10 Gallon tank​Introduction:
My girlfriend and I had gone out on a whim and purchased a blue Veiltail Betta from a LFS along with a 0.5 Gallon aquarium with no heating and filtration, only to learn that the poor fish had fin rot. This inspired me to research how to cure him and through all my research I learned that pretty much everything the people from the fish store had told us was incorrect and that the aquarium we had was insufficient and not a good place for the poor Betta to live. I convinced my girl friend to purchase a 10 gallon aquarium for the Betta with a filter and heater, we tried numerous strategies to heal the Betta, but unfortunately his injuries were too far along and he passed away.

We then decided to redo the whole 10 gallon tank, I emptied the coated black gravel and plastic plants and replaced the substrate with Eco-complete, added an Anubias Nana, Anubias Barteri, amazon swords and corkscrew val. we bought 6 Cardinal tetras, a few red cherry shrimp, 3 otto's and Electric blue Ram. they all lived pretty well together until I had a bad outbreak of Ick. As I was only new to the hobby I had taken photos of the incident and requested help on a forum but when i had finally had a diagnosis it was already pretty bad. I had purchased and was dosing jungle's Ick guard but it didn't appear to help anything, everyone but the shrimp died. I left the tank for awhile, let the shrimp forage and fed them once and a while. I was very discouraged but still really interested in the aquarium hobby. I spent a lot of time on forums and big als online website.
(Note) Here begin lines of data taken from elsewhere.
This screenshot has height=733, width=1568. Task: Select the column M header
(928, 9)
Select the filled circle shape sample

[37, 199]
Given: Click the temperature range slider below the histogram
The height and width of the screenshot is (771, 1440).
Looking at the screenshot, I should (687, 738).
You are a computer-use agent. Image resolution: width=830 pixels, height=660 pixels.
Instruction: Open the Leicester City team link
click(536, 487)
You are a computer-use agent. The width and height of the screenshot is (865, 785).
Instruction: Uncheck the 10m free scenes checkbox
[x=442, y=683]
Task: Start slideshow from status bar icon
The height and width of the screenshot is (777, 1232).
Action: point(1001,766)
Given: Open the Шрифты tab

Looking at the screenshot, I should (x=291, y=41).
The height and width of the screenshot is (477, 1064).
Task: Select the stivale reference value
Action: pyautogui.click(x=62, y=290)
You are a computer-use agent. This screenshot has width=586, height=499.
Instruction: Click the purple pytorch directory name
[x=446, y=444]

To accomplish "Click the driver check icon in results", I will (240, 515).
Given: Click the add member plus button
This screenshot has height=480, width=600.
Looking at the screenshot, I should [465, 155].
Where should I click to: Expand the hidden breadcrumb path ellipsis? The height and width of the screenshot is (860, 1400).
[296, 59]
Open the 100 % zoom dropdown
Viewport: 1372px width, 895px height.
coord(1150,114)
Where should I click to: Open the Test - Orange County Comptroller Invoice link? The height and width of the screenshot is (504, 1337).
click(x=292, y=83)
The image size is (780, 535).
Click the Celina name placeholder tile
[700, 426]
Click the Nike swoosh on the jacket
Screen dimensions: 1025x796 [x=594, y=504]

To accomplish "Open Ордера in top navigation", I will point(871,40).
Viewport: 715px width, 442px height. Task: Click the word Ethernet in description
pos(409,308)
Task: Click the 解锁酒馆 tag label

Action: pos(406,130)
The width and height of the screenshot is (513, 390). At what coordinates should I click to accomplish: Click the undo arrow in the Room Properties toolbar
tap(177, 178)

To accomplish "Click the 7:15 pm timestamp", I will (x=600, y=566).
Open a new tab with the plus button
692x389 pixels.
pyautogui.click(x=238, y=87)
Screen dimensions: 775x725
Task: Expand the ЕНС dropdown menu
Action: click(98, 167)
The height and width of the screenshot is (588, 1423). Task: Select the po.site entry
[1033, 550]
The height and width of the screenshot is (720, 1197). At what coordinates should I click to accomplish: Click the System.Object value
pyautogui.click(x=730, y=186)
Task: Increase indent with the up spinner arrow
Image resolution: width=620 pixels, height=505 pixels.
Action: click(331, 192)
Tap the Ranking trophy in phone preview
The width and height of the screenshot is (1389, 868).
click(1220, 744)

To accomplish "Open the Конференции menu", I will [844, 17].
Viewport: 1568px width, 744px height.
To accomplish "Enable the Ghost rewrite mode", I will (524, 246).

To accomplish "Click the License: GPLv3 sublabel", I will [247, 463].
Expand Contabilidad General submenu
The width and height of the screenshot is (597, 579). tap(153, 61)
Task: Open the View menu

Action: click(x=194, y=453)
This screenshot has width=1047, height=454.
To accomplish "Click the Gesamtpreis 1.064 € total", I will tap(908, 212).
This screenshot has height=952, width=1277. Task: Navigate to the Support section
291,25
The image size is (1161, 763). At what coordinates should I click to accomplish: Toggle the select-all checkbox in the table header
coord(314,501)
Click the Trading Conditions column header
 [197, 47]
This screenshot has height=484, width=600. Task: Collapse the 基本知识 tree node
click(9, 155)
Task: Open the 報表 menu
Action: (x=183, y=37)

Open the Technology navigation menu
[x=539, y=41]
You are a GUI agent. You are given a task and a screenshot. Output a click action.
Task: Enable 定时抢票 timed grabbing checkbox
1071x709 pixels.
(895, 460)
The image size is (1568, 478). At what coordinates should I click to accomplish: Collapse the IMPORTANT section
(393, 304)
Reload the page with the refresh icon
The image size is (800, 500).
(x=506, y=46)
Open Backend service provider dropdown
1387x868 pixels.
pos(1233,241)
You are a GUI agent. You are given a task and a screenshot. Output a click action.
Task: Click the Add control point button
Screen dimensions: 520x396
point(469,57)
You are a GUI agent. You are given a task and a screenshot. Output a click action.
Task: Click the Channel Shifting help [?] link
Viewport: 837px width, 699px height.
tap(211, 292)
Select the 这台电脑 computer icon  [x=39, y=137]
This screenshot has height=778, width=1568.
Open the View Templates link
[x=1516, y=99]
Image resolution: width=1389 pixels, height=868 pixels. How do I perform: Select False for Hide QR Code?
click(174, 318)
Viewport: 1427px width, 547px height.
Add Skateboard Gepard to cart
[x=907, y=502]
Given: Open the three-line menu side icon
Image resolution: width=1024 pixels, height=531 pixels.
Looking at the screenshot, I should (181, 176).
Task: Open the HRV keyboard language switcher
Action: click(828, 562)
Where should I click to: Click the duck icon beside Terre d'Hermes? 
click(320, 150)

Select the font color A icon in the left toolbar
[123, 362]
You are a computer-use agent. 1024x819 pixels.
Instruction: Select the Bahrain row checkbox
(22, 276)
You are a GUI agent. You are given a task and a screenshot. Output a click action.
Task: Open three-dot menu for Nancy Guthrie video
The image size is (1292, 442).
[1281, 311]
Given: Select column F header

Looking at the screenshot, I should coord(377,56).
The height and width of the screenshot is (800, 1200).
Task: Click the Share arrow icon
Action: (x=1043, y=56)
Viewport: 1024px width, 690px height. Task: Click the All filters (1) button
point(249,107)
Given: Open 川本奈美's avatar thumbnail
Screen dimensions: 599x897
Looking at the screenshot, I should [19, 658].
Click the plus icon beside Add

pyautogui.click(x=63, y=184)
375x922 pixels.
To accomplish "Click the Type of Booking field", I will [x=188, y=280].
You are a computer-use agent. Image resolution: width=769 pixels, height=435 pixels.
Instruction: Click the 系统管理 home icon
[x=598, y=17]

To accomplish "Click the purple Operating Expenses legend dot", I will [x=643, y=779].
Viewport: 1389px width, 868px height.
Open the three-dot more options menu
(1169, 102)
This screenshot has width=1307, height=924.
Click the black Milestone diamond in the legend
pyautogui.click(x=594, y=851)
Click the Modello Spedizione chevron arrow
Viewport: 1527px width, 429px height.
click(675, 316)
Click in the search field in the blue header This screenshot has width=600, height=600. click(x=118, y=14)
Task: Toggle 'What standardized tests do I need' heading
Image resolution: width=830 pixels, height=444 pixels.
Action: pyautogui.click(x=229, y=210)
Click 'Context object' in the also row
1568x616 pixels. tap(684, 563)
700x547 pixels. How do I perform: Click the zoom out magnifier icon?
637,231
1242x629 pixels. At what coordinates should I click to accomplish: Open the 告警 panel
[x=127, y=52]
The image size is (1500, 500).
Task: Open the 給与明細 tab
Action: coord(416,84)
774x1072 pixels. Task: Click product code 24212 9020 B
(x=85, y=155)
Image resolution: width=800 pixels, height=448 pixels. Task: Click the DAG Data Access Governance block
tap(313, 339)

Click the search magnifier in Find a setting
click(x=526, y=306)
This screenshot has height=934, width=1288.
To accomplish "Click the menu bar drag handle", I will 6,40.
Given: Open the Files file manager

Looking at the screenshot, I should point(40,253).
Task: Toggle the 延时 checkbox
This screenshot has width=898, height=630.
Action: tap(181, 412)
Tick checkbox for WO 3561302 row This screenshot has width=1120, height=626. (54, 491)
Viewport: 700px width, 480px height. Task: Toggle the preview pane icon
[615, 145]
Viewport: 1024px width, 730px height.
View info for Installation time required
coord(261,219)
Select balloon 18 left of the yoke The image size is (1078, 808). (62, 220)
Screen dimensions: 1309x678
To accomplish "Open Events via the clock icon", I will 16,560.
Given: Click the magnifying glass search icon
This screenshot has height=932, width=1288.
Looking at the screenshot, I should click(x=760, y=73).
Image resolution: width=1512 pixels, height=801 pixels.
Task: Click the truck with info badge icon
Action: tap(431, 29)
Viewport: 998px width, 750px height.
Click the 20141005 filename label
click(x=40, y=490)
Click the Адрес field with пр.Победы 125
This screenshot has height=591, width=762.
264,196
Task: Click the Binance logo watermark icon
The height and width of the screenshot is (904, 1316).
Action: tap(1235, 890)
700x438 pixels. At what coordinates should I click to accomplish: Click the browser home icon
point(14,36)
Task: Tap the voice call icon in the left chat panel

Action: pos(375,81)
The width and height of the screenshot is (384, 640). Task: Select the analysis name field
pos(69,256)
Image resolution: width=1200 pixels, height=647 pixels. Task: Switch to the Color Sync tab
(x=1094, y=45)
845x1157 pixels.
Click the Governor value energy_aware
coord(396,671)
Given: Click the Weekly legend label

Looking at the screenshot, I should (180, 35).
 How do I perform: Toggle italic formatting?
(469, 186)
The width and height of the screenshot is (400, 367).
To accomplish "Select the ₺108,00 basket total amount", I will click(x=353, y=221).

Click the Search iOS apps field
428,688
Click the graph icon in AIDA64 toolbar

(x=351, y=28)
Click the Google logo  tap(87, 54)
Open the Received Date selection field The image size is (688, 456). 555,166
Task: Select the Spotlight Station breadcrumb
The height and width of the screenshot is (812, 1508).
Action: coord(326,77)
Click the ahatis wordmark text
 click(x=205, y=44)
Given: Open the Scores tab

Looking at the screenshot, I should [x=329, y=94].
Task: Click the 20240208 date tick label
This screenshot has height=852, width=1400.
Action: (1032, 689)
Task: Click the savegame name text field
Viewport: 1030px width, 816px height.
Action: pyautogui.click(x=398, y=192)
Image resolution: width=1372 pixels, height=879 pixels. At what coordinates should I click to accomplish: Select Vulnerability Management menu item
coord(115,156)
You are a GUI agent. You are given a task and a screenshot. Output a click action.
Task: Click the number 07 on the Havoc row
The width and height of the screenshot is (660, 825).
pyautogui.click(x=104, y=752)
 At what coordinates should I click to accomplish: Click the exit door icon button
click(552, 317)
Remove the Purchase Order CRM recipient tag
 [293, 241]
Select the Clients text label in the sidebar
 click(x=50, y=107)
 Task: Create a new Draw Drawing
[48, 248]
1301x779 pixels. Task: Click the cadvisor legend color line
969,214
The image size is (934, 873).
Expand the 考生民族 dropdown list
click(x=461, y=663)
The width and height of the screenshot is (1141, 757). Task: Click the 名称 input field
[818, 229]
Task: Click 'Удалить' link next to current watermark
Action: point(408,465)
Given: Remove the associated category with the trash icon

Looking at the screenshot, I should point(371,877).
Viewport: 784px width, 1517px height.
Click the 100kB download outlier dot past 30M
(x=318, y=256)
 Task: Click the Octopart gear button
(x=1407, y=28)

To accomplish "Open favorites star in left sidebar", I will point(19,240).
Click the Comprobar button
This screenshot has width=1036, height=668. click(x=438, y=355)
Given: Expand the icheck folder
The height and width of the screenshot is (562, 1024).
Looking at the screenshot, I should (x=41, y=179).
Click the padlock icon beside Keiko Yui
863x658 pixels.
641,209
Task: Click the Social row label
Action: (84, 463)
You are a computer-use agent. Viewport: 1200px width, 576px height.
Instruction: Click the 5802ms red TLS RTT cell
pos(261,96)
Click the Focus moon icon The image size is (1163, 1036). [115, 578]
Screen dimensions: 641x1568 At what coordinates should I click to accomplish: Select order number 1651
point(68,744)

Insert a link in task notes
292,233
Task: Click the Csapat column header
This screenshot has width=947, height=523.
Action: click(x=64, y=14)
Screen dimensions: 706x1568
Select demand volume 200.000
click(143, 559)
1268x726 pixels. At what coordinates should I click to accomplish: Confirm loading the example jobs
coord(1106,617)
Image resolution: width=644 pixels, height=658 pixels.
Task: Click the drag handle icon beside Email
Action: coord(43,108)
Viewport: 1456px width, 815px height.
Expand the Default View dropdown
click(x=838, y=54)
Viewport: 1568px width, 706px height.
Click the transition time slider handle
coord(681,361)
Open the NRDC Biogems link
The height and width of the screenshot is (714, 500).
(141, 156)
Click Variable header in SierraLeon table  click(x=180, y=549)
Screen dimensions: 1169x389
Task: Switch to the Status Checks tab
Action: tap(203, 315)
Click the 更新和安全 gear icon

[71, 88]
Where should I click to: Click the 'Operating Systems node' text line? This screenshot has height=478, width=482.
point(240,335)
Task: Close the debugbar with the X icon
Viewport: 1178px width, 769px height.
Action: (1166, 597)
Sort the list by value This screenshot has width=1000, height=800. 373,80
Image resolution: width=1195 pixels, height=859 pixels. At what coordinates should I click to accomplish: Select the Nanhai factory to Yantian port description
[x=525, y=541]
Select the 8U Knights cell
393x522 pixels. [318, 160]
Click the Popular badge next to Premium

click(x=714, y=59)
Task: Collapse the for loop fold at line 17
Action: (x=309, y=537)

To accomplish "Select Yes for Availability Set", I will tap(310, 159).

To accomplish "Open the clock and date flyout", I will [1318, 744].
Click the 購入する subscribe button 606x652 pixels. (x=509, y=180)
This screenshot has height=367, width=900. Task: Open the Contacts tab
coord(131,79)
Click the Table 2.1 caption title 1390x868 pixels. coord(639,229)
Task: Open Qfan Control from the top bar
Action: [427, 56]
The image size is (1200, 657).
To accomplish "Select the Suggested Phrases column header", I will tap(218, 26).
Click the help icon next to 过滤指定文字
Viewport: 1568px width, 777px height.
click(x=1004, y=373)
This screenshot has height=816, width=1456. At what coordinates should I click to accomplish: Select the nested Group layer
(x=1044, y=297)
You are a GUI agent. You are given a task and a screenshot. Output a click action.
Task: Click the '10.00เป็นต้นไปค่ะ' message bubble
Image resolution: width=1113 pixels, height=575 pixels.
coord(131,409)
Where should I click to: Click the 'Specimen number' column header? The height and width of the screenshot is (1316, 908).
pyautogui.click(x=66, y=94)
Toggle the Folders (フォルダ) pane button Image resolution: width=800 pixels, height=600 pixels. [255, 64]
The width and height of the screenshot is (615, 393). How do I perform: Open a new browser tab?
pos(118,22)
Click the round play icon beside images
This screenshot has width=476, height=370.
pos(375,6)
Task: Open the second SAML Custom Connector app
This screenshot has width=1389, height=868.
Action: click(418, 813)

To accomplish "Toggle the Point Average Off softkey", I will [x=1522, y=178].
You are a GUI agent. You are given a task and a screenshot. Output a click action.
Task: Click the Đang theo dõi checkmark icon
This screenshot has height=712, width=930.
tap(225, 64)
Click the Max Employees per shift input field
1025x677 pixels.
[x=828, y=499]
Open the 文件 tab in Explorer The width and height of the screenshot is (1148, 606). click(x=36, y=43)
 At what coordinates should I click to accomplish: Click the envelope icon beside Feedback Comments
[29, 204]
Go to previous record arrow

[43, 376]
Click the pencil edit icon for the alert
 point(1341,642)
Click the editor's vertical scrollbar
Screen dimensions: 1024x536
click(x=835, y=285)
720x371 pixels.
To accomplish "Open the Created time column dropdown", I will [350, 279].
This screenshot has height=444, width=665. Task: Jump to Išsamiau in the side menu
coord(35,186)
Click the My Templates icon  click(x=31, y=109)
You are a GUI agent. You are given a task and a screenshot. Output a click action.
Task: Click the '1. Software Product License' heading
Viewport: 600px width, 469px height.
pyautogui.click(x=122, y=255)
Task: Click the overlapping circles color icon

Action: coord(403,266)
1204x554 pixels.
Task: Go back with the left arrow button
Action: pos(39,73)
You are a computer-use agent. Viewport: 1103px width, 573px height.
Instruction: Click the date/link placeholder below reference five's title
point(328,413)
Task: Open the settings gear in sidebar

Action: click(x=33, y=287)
Finally one day I had decided to move the aquarium from my girlfriend's in Burlington to Richmond Hill. This was a difficult task, I couldn't believe how much work it was to move a simple 10 gallon aquarium. upon bringing the tank to my house I decided to give it some TLC, I added some driftwood and some Hornwort. The Hornwort didn't do so well and melted away down to nothing creating a difficult mess to clean in my aquarium. My girlfriend and I then found an Electric blue balloon ram from Kijiji and a German blue ram from big als, after acclimatizing them both into the aquarium the lights went out and the EBR went to work eating all the red cherry shrimp. I then had an bad outbreak of algae and purchased a bunch of Amano shrimp, all of whom are great at avoiding any conflict. My girlfriend and I fell in-love with the rams and bought two more from big al's this time two females and we hoped they would pair and breed, but unfortunately all the rams recently died to a bacterial infection.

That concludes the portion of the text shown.